- _What you should do_:
In full and unaltered, output the records below.

┌──

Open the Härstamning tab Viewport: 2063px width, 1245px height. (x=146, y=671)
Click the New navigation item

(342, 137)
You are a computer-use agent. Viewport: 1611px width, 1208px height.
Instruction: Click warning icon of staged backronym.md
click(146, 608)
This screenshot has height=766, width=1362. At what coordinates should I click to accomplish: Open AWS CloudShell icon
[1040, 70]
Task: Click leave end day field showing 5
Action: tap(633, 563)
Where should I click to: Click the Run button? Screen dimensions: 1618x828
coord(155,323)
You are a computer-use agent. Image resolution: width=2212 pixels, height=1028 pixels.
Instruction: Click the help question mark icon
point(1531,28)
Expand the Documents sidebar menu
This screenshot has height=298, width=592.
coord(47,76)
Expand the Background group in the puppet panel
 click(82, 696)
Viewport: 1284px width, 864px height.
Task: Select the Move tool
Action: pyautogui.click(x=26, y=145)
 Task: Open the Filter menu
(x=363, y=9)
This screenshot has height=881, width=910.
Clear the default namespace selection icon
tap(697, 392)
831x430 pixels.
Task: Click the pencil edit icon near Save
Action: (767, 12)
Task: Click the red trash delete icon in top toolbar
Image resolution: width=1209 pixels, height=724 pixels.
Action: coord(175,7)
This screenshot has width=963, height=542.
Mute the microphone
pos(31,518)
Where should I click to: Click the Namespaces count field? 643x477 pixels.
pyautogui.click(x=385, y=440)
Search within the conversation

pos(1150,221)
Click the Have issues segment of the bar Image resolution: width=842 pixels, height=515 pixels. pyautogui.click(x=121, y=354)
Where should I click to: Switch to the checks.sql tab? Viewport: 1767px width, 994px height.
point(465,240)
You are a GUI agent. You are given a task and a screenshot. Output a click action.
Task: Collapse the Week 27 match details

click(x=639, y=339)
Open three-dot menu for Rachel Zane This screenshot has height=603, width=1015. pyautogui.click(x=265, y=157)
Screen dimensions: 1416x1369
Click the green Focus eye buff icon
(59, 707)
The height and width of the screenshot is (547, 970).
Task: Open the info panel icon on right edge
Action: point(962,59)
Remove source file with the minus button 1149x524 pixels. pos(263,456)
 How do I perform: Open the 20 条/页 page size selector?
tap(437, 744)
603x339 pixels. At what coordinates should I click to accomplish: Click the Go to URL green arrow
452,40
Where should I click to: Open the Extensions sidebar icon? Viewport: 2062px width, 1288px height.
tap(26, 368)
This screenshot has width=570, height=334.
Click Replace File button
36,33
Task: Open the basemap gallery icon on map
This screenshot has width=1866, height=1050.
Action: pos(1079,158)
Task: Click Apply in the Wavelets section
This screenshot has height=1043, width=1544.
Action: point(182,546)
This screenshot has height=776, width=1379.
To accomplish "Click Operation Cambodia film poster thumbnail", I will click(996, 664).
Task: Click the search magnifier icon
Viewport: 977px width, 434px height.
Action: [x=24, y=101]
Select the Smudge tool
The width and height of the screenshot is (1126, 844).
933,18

└──

- _Exercise solution_:
Open the Härstamning tab Viewport: 2063px width, 1245px height. (x=146, y=671)
Click the New navigation item

(342, 137)
You are a computer-use agent. Viewport: 1611px width, 1208px height.
Instruction: Click warning icon of staged backronym.md
click(146, 608)
This screenshot has height=766, width=1362. At what coordinates should I click to accomplish: Open AWS CloudShell icon
[1040, 70]
Task: Click leave end day field showing 5
Action: tap(633, 563)
Where should I click to: Click the Run button? Screen dimensions: 1618x828
coord(155,323)
You are a computer-use agent. Image resolution: width=2212 pixels, height=1028 pixels.
Instruction: Click the help question mark icon
point(1531,28)
Expand the Documents sidebar menu
This screenshot has height=298, width=592.
coord(47,76)
Expand the Background group in the puppet panel
 click(82, 696)
Viewport: 1284px width, 864px height.
Task: Select the Move tool
Action: pyautogui.click(x=26, y=145)
 Task: Open the Filter menu
(x=363, y=9)
This screenshot has height=881, width=910.
Clear the default namespace selection icon
tap(697, 392)
831x430 pixels.
Task: Click the pencil edit icon near Save
Action: (767, 12)
Task: Click the red trash delete icon in top toolbar
Image resolution: width=1209 pixels, height=724 pixels.
Action: coord(175,7)
This screenshot has width=963, height=542.
Mute the microphone
pos(31,518)
Where should I click to: Click the Namespaces count field? 643x477 pixels.
pyautogui.click(x=385, y=440)
Search within the conversation

pos(1150,221)
Click the Have issues segment of the bar Image resolution: width=842 pixels, height=515 pixels. pyautogui.click(x=121, y=354)
Where should I click to: Switch to the checks.sql tab? Viewport: 1767px width, 994px height.
point(465,240)
You are a GUI agent. You are given a task and a screenshot. Output a click action.
Task: Collapse the Week 27 match details

click(x=639, y=339)
Open three-dot menu for Rachel Zane This screenshot has height=603, width=1015. pyautogui.click(x=265, y=157)
Screen dimensions: 1416x1369
Click the green Focus eye buff icon
(59, 707)
The height and width of the screenshot is (547, 970).
Task: Open the info panel icon on right edge
Action: point(962,59)
Remove source file with the minus button 1149x524 pixels. pos(263,456)
 How do I perform: Open the 20 条/页 page size selector?
tap(437, 744)
603x339 pixels. At what coordinates should I click to accomplish: Click the Go to URL green arrow
452,40
Where should I click to: Open the Extensions sidebar icon? Viewport: 2062px width, 1288px height.
tap(26, 368)
This screenshot has width=570, height=334.
Click Replace File button
36,33
Task: Open the basemap gallery icon on map
This screenshot has width=1866, height=1050.
Action: pos(1079,158)
Task: Click Apply in the Wavelets section
This screenshot has height=1043, width=1544.
Action: point(182,546)
This screenshot has height=776, width=1379.
To accomplish "Click Operation Cambodia film poster thumbnail", I will click(996, 664).
Task: Click the search magnifier icon
Viewport: 977px width, 434px height.
Action: [x=24, y=101]
Select the Smudge tool
The width and height of the screenshot is (1126, 844).
933,18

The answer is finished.